An ant is initially at a corner of a cube. At each time step, it moves along an edge to a random adjacent vertex. What is the probability that it returns to the starting position after four time steps?

\(ABCD\) is a square such that the side \(AB\) lies on the line \(y=x+4\) and the points \(C\) and \(D\) lie on the parabola \(y^2 = x \). Find a possible set of values for the points \(A,B,C\) and \(D\).

## Part B: Subjective questions

**Submission files:** Each question in this part must be answered on a page of its own. Name the files as B1.jpg, B2.jpg, etc. In case you have multiple files for the same question, say B4, name the corresponding files as B4-1.jpg, B4-2.jpg, etc.

**Clearly explain your entire reasoning.** No credit will be given without reasoning. Partial solutions may get partial credit.

**B1.** \(ABCD\) is a cyclic quadrilateral with side lengths as follows. \(AB = 6\) cm, \(BC = 12\) cm, \(CD = 3\) cm and \(DA = 6\) cm. Find the length of \(EF\) in the figure shown below.

**B2.** Count the number of ordered pairs of positive integers \( (a, b) \) such that the complex number \(z=a+bi\) satisfies \(|z+2|^{2}+|z-2|^{2}<40\).

**B3.** Let \([n]\) denote the set of numbers \( \{1,2,\ldots,n\} \). A bijection \(f:[n] \rightarrow [n]\) is said to be *neat* if for every \(i \in \{2,3,\ldots,n\}\) we can find a \(j< i\) such that \( |f(i)-f(j)| = 1 \).

(a) Prove that if \(f\) is neat bijection, then either \(f(n)=1\) or \(f(n)=n\). [4 marks]

(b) Find the number of neat bijections. [6 marks]

**B4.** For any given \(k\), show that the following equation has a solution where \(x_i\geq 3\) for all \(i\) and \(y\geq 3\). \[ x_{1} !x_{2} ! \cdots x_{k} !=y ! \]

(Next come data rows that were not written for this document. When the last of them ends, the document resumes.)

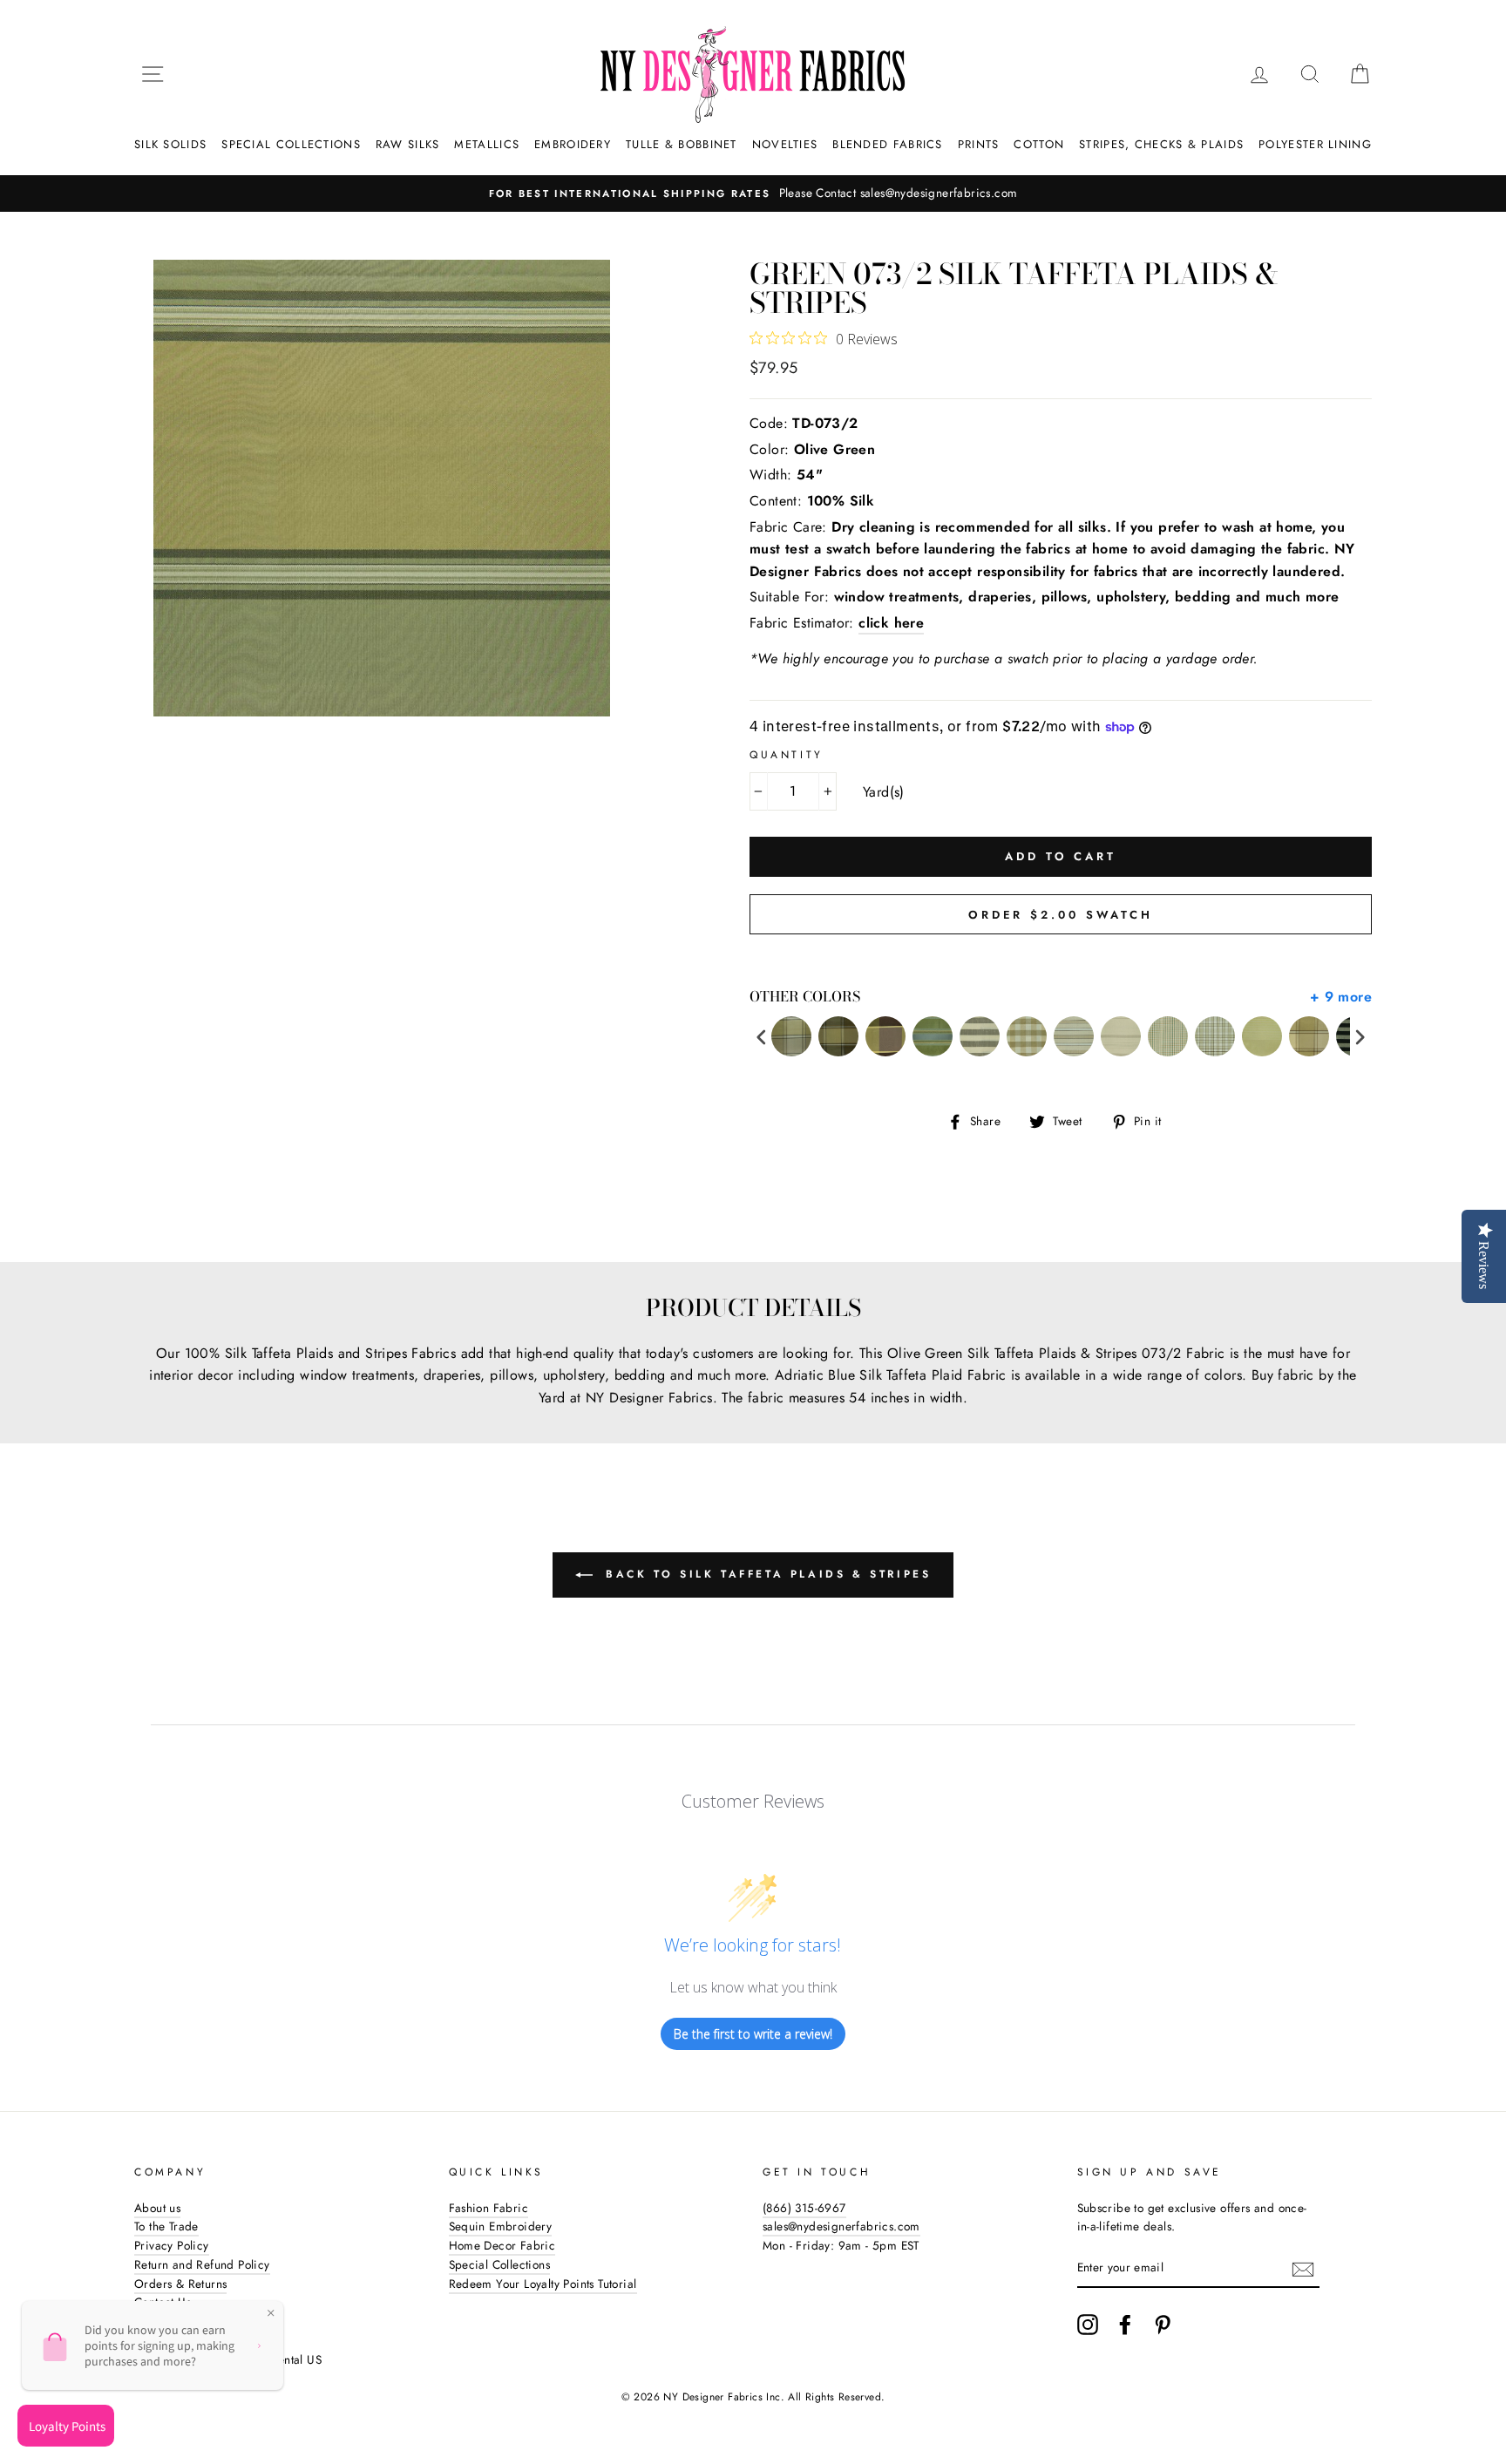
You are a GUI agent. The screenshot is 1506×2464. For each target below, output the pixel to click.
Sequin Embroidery (501, 2226)
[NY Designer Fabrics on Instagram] (1087, 2324)
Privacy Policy (171, 2245)
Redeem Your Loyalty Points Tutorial (543, 2283)
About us (157, 2207)
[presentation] (762, 1036)
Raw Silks (408, 144)
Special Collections (291, 144)
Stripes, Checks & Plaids (1161, 144)
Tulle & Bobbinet (681, 144)
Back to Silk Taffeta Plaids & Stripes (766, 1574)
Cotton (1039, 144)
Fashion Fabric (489, 2207)
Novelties (785, 144)
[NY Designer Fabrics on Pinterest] (1162, 2324)
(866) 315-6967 (804, 2207)
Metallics (486, 144)
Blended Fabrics (887, 144)
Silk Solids (170, 144)
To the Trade (166, 2226)
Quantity (787, 755)
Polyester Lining (1315, 144)
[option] (753, 193)
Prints (979, 144)
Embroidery (572, 144)
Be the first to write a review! (753, 2034)
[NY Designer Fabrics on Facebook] (1125, 2324)
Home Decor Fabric (502, 2245)
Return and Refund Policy (202, 2264)
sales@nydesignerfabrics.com (841, 2226)
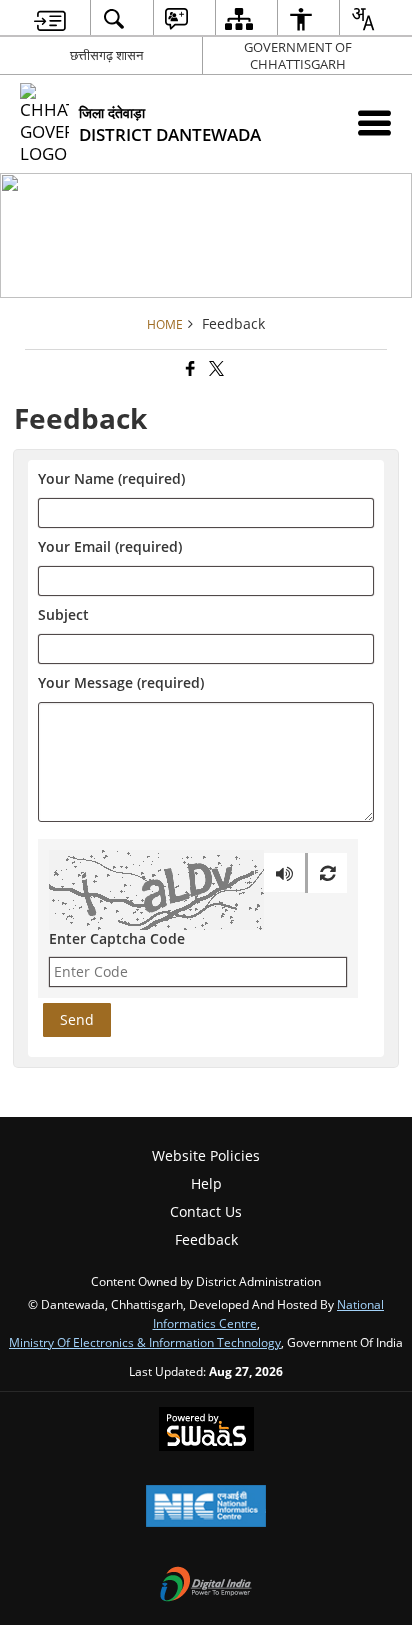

**B5.** Let \( A=(0,0) \) and \( C=(1,0) \). Let \(B\) be a point on the line \(y=x+1\). Suppose \(B\) is the point of tangency of a circle with chord \(AC\). In other words, a circle with chord \(AC\) touches the line \(y=x+1\) at point \(B\).

(a) Find all possible values of point \(B\). [5 marks]

(b) Among the possible values found in (a), for which value is the angle \(ABC\) maximized? Explain. [5 marks]

**B6.** Let \(A\) be a sequence of \(n\) positive integers. Let us note down the sum of every *contiguous* sub-sequence of \(A\) into a set \(S\). The sequence \(A\) is called *k-good* if \(S\) contains all the values in the range \( \{1..k\}\).

For example, A=[1,2,3] has the following subsequences: [1],[2],[3],[1,2],[2,3] and [1,2,3]. The sums of the subsequences are 1, 2, 3, 3, 5 & 6 respectively. Hence, [1,2,3] is 3-good but not 4-good.

The sequence \([1, 3, 2]\) is 6-good. The contiguous subsequences that give numbers upto 6 are:\( [1],[2],[3],[1,3],[3,2]\) and \([1,2,3]\).

Find a sequence \(A\) of length 20 that is 100-good.